+++ ФРАГМЕНТ СТРАНИЦЫ

И все им неймется! — страница 5 из 43

Но оставим эту слишком чувствительную для некоторых персон тему, вернёмся к вещам несомненным.

Сын композитора Максим пишет: «Шостакович и помыслить не мог о побеге за границу — мы, его родные, оставались в заложниках». А то махнул бы со всеми своими премиями, орденами и звёздами, да? Судя по всему, сынок уверен в этом. Нет, яблочко от яблони может далеко закатиться…

«На встречах с журналистами, — продолжает яблочко, — отец на провокационные вопросы отвечал одно: «Я благодарен СССР и своему правительству». У него были все основания для такого ответа.

Но яблочко катится ещё дальше: «До сих пор американские журналисты недовольны его ответами: «Что это он так лицемерил?» Они не понимают, в какую страну отцу надо было возвращаться и иначе отвечать он не мог» (Караван истории. 2004, март. С. 204).

++++++

● ЗАДАНИЕ A
Перепишите строки листинга от строки с "Given: Click the red heart reaction icon" до строки с "will (124, 143)." включительно, заменив "computer-use agent" на "desktop agent" и ничего больше не меняя.
Отрывок о Шостаковиче никак не связан с листингом.

+++ ПОКАЗАННЫЕ ДАННЫЕ

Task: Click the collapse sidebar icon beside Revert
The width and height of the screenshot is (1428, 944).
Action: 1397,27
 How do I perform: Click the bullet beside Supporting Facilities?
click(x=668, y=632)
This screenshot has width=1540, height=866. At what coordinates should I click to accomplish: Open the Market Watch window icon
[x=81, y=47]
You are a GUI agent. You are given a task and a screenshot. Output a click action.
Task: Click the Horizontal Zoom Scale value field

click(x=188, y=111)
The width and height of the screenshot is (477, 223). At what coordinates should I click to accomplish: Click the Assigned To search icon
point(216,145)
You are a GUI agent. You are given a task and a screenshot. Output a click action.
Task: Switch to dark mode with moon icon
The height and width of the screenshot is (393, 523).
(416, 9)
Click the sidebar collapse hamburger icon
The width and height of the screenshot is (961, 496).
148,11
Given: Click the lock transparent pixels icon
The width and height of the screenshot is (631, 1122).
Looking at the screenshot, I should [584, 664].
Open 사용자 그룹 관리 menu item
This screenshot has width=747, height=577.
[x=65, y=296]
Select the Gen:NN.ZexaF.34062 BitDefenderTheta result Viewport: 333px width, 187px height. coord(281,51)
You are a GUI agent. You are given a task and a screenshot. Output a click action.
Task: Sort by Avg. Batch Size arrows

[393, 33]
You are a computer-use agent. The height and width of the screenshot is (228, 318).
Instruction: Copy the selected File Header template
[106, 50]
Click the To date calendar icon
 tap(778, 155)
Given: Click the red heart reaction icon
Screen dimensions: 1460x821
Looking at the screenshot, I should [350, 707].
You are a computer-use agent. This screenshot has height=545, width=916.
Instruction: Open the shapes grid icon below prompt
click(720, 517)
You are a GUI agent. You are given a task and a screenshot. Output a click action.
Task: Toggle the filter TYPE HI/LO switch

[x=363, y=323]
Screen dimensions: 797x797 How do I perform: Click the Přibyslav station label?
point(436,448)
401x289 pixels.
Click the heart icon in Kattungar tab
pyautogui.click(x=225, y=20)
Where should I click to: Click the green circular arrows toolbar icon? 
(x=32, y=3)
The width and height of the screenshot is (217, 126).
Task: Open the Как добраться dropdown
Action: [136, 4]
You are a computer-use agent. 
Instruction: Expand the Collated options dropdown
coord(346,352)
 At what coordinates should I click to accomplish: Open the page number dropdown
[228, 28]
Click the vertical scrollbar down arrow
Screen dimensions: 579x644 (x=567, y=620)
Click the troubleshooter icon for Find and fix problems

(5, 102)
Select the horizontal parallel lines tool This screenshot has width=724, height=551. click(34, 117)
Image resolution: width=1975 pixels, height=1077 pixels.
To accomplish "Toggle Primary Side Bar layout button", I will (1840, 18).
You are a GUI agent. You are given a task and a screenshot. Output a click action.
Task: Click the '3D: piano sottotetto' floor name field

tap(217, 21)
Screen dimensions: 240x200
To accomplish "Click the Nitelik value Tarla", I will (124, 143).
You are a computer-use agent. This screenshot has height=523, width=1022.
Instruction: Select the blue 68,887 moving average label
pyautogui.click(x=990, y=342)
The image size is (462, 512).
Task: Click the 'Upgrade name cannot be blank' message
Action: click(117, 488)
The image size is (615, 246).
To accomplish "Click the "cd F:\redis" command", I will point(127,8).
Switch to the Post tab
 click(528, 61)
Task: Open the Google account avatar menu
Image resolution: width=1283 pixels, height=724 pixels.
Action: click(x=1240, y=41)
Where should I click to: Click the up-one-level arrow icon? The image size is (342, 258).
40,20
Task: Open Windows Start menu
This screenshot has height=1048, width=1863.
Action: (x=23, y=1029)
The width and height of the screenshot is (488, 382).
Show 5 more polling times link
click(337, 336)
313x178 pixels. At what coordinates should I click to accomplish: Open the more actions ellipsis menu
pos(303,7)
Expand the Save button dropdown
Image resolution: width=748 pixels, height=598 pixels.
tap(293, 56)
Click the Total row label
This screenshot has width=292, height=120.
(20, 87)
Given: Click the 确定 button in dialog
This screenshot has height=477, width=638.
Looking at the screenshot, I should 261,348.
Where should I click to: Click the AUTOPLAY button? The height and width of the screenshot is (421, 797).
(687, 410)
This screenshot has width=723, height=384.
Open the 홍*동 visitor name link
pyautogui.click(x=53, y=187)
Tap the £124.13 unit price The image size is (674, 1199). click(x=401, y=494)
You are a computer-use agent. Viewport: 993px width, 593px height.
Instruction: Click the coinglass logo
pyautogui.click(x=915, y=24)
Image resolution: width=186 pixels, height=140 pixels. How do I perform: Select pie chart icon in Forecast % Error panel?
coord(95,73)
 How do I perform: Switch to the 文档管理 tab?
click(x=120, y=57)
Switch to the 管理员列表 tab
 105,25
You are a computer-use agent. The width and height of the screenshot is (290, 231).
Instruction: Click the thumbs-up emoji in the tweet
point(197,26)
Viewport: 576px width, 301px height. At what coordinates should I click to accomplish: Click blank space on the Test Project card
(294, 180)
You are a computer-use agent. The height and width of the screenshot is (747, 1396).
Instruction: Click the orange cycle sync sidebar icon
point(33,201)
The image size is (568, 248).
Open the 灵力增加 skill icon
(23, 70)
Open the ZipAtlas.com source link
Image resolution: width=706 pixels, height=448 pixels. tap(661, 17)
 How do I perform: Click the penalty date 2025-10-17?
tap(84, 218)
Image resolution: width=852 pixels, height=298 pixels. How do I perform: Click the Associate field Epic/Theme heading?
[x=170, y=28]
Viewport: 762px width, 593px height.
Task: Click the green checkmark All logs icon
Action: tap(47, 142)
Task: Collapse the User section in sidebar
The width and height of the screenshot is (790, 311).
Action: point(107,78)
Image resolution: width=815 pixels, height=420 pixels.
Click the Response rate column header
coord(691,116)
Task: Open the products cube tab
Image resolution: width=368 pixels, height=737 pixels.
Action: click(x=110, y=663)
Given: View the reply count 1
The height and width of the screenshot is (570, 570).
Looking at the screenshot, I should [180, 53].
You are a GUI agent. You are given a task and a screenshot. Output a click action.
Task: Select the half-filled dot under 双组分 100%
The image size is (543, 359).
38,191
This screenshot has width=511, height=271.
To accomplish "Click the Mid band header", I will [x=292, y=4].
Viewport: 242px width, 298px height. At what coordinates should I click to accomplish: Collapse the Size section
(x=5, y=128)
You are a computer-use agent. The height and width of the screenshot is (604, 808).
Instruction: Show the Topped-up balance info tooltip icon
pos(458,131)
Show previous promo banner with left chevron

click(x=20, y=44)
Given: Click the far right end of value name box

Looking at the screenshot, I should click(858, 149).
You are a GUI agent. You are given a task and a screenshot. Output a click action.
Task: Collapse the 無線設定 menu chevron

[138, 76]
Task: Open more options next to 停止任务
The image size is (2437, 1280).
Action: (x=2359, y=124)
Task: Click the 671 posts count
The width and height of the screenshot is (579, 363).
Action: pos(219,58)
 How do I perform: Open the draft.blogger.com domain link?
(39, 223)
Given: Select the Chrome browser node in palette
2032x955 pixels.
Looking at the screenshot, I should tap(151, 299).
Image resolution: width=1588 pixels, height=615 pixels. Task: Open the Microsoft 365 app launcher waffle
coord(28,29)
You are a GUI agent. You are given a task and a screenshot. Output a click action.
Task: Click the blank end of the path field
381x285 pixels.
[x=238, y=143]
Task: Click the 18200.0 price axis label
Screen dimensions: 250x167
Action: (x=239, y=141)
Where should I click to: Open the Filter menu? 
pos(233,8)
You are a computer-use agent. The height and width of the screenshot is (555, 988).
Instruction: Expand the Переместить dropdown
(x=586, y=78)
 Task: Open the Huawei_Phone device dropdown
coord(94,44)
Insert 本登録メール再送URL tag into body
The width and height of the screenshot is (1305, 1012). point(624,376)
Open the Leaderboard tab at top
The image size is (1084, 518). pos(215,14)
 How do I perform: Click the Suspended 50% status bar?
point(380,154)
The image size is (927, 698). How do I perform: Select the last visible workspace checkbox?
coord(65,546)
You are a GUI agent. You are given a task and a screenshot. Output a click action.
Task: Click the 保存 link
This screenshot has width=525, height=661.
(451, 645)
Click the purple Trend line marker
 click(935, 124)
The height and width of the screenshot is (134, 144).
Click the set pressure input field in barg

++++++

● ЗАДАНИЕ B
Выпишите дословно из отрывка о Шостаковиче фрагмент от слов "И все им неймется!" до слов "для такого ответа." включительно.

● ПОЛНЫЙ ОТВЕТ A
Given: Click the red heart reaction icon
Screen dimensions: 1460x821
Looking at the screenshot, I should [350, 707].
You are a desktop agent. This screenshot has height=545, width=916.
Instruction: Open the shapes grid icon below prompt
click(720, 517)
You are a GUI agent. You are given a task and a screenshot. Output a click action.
Task: Toggle the filter TYPE HI/LO switch

[x=363, y=323]
Screen dimensions: 797x797 How do I perform: Click the Přibyslav station label?
point(436,448)
401x289 pixels.
Click the heart icon in Kattungar tab
pyautogui.click(x=225, y=20)
Where should I click to: Click the green circular arrows toolbar icon? 
(x=32, y=3)
The width and height of the screenshot is (217, 126).
Task: Open the Как добраться dropdown
Action: [136, 4]
You are a desktop agent. 
Instruction: Expand the Collated options dropdown
coord(346,352)
 At what coordinates should I click to accomplish: Open the page number dropdown
[228, 28]
Click the vertical scrollbar down arrow
Screen dimensions: 579x644 (x=567, y=620)
Click the troubleshooter icon for Find and fix problems

(5, 102)
Select the horizontal parallel lines tool This screenshot has width=724, height=551. click(34, 117)
Image resolution: width=1975 pixels, height=1077 pixels.
To accomplish "Toggle Primary Side Bar layout button", I will (1840, 18).
You are a GUI agent. You are given a task and a screenshot. Output a click action.
Task: Click the '3D: piano sottotetto' floor name field

tap(217, 21)
Screen dimensions: 240x200
To accomplish "Click the Nitelik value Tarla", I will (124, 143).

● ПОЛНЫЙ ОТВЕТ B
И все им неймется! — страница 5 из 43

Но оставим эту слишком чувствительную для некоторых персон тему, вернёмся к вещам несомненным.

Сын композитора Максим пишет: «Шостакович и помыслить не мог о побеге за границу — мы, его родные, оставались в заложниках». А то махнул бы со всеми своими премиями, орденами и звёздами, да? Судя по всему, сынок уверен в этом. Нет, яблочко от яблони может далеко закатиться…

«На встречах с журналистами, — продолжает яблочко, — отец на провокационные вопросы отвечал одно: «Я благодарен СССР и своему правительству». У него были все основания для такого ответа.